* Exercise data
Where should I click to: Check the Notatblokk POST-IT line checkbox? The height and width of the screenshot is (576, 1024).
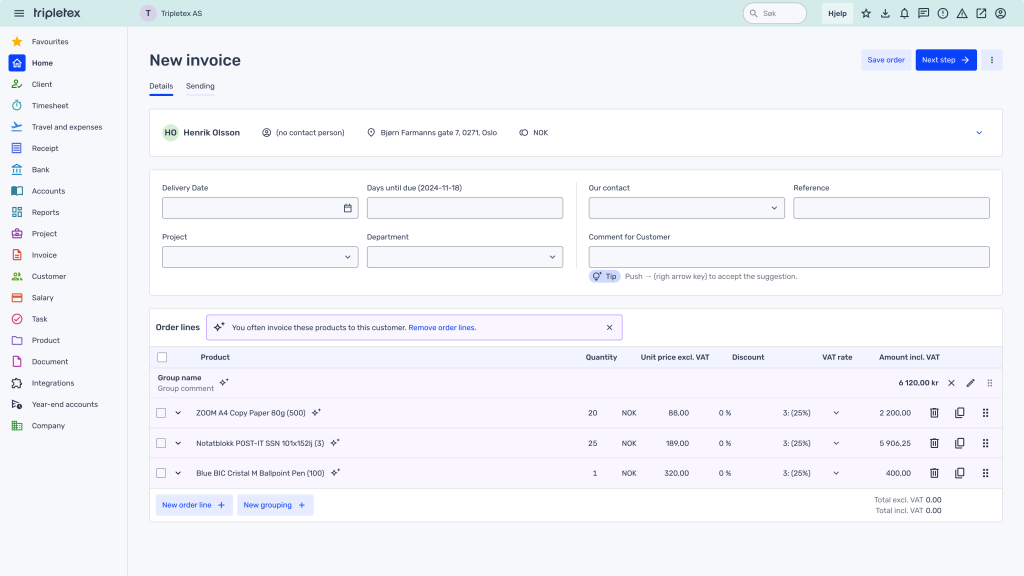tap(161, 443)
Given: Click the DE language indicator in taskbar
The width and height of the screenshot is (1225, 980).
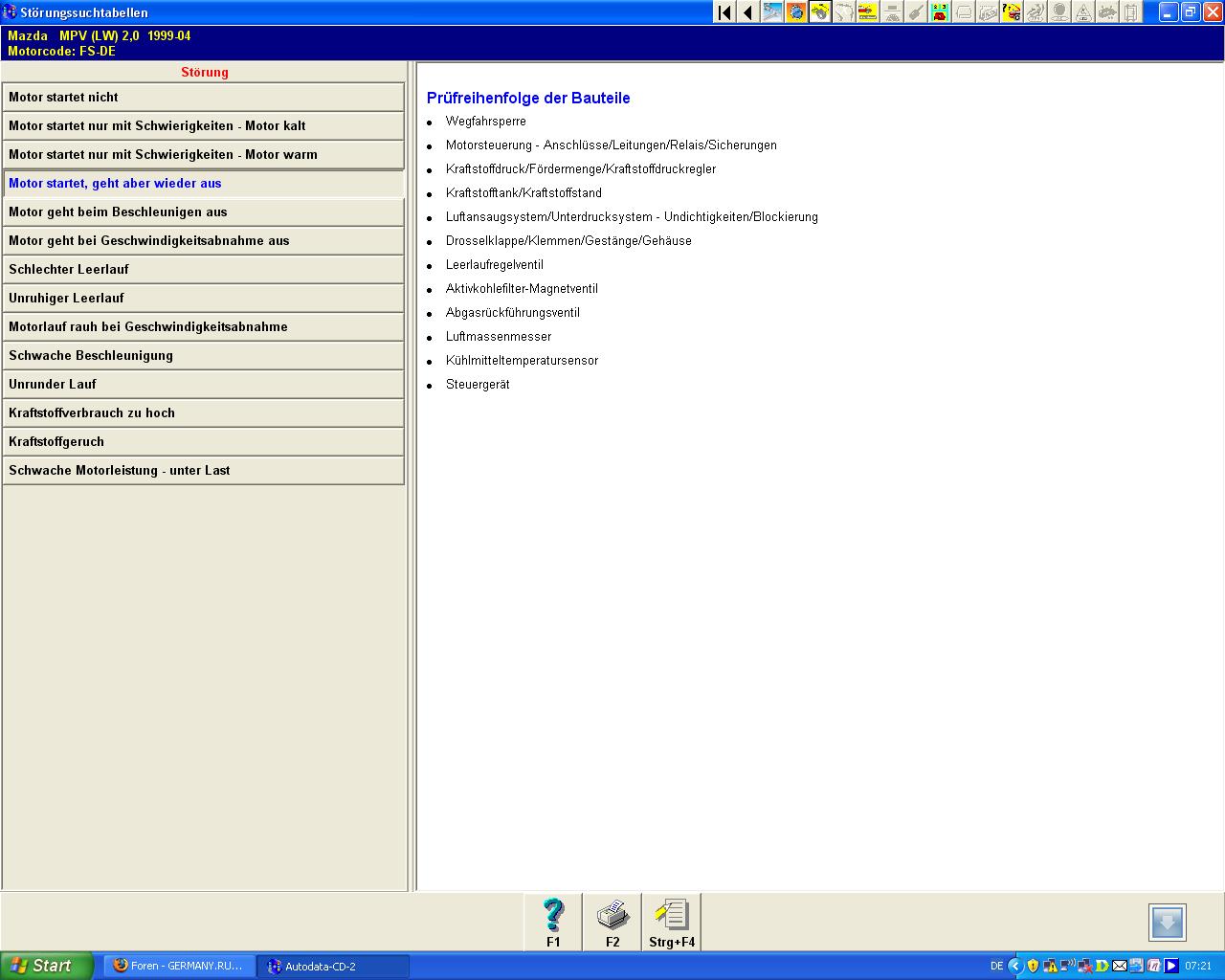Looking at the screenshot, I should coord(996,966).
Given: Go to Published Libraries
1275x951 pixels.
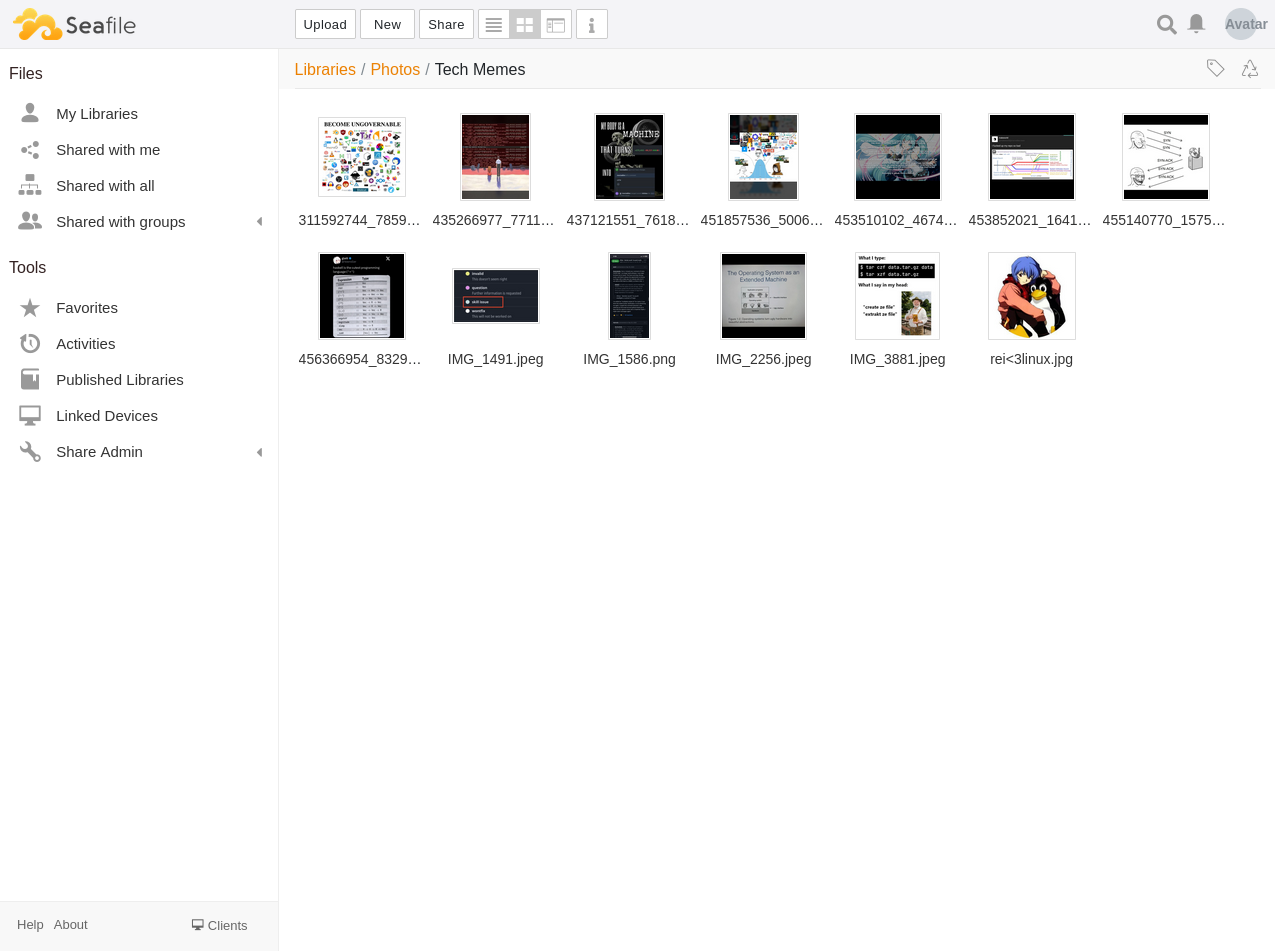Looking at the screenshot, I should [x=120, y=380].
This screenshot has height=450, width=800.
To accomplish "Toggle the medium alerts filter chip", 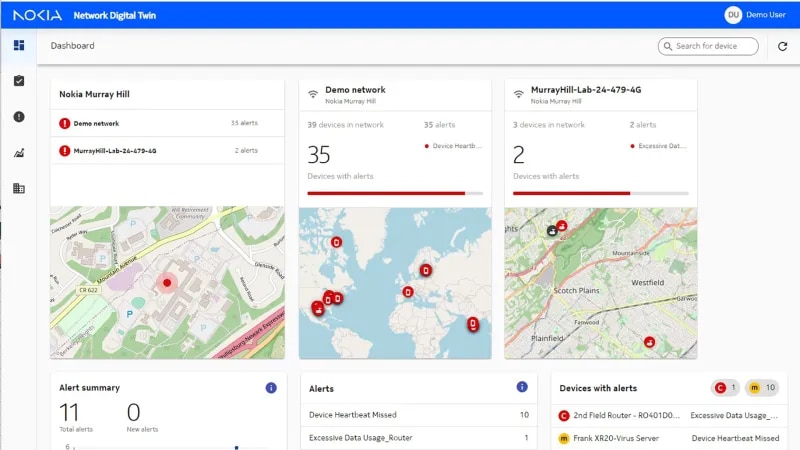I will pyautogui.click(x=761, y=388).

--

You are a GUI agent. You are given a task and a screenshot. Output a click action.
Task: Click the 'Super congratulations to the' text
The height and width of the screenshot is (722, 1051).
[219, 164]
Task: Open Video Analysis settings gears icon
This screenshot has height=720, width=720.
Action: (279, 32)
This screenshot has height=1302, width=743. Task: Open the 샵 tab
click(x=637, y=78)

* What the task requires
Each line above that falls between the line with "Where should I" and the line with "Given: Click the" should be printed exactly, together with those two lines, but the pictures should not.

* Solution below
Where should I click to: Check the Notatblokk POST-IT line checkbox? The height and width of the screenshot is (576, 1024).
tap(161, 443)
Given: Click the DE language indicator in taskbar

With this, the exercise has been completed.